Définition d'une TPE (Très Petite Entreprise)

Les TPE - Très Petites Entreprises - et PME - Petites et Moyennes Entreprises - constituent l’immense majorité du tissu économique français. En France, les TPE représentent plus de 95% des entreprises, et les PME 4%. Bien que les TPE fassent officiellement partie de la famille des PME, il existe une différence nette entre les deux profils d’entreprise. La première réside dans leur taille et le chiffre d’affaires généré.

Identifier ce qu'est une petite entreprise représente un challenge, étant donné la diversité des formes que ces sociétés peuvent prendre. Que ce soit à travers une présence physique ou en ligne, ces petites entreprises peuvent proposer une large gamme de produits ou de services.

LE GUIDE COMPLET POUR CRÉER SA MICRO-ENTREPRISE

Qu'est-ce qu'une TPE ?

Par TPE, on désigne en effet les entreprises de moins de 10 salariés réalisant un chiffre d’affaires annuel inférieur à 2 millions d’euros. La PME se caractérise quant à elle par un effectif de moins de 250 salariés, avec un chiffre d’affaires n’excédant pas 50 millions d’euros ou un total de bilan n’excédant pas 43 millions d’euros.

La loi de modernisation économique de 2008 classe les sociétés en quatre catégories, basées sur des critères économiques, allant des grandes entreprises aux microentreprises, ces dernières étant définies par un effectif inférieur à 10 personnes et un chiffre d'affaires ou total de bilan n'excédant pas 2 millions d'euros. En ce qui concerne la classification des sociétés par taille, d'autres critères sont également pris en compte.

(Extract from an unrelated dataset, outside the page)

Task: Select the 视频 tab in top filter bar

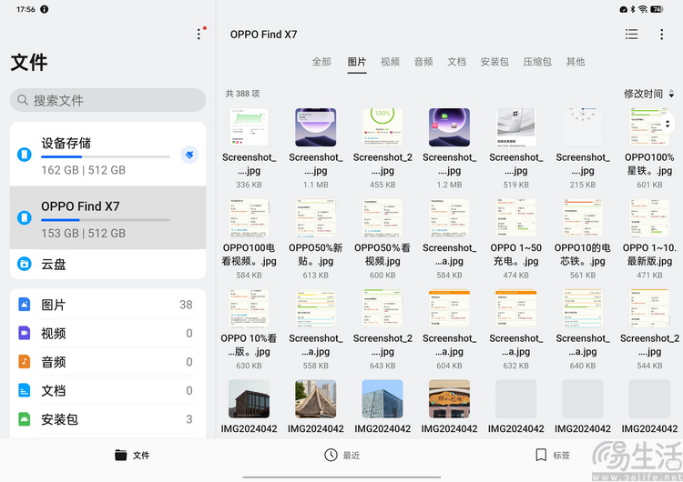Action: [x=390, y=62]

Pour être considérée comme TPE, une entreprise doit remplir deux critères principaux :

Lire aussi: Guide de la gestion de PME

  • Employer moins de 10 personnes.
  • Réaliser un chiffre d'affaires annuel ou un total de bilan inférieur à 2 millions d'euros.

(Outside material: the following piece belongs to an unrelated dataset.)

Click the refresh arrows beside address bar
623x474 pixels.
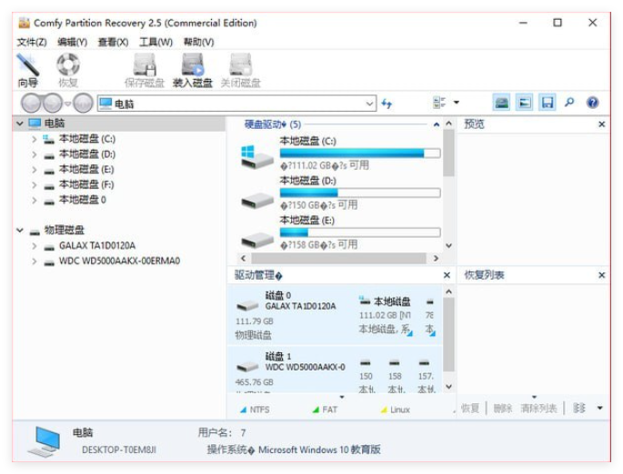[x=387, y=104]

Dans le cas où une entreprise emploie moins de 10 personnes, mais réalise un chiffre d'affaires supérieur à 2 millions d'euros, elle est alors classée dans la catégorie des PME, qui signifie Petite et Moyenne Entreprise.

Les TPE sont définies par leur taille restreinte, employant moins de 10 personnes et opérant de manière indépendante, sans appartenance à un groupe, sauf dans le cas spécifique des microentreprises telles que définies par la Loi de Modernisation de l'Économie (LME). Cette analyse exclut les auto-entrepreneurs et les entreprises sous le régime fiscal de la micro-entreprise, considérés comme économiquement distincts.

Le terme « microentreprise » (MIC) est souvent utilisé pour désigner ce qu'on appelle les TPE. Toutefois, ce terme prête à confusion puisqu'il désigne également un régime fiscal spécifique aux sociétés individuelles (anciennement connues sous le nom d'auto-entreprise). Les ex-auto-entreprises, quant à elles, sont classées comme TPE par l'INSEE et constituent une part importante de cette catégorie.

Le terme "micro-entreprise" porte une double signification. D'une part, il désigne les TPE d'un point de vue général. D'autre part, dans un contexte fiscal, il fait référence au régime spécifique des auto-entrepreneurs. Du point de vue juridique, les micro-entreprises sont soumises au régime fiscal de la micro-entreprise, bénéficiant de certains avantages, comme l'exonération de la TVA, non disponibles pour d'autres types de TPE.

Les chiffres clés des TPE

Les données chiffrées les plus récentes sont fournies par la Dares et par l’Insee. Elles se rapportent principalement à l’année 2018 pour la première, et à l’année 2020 pour la seconde.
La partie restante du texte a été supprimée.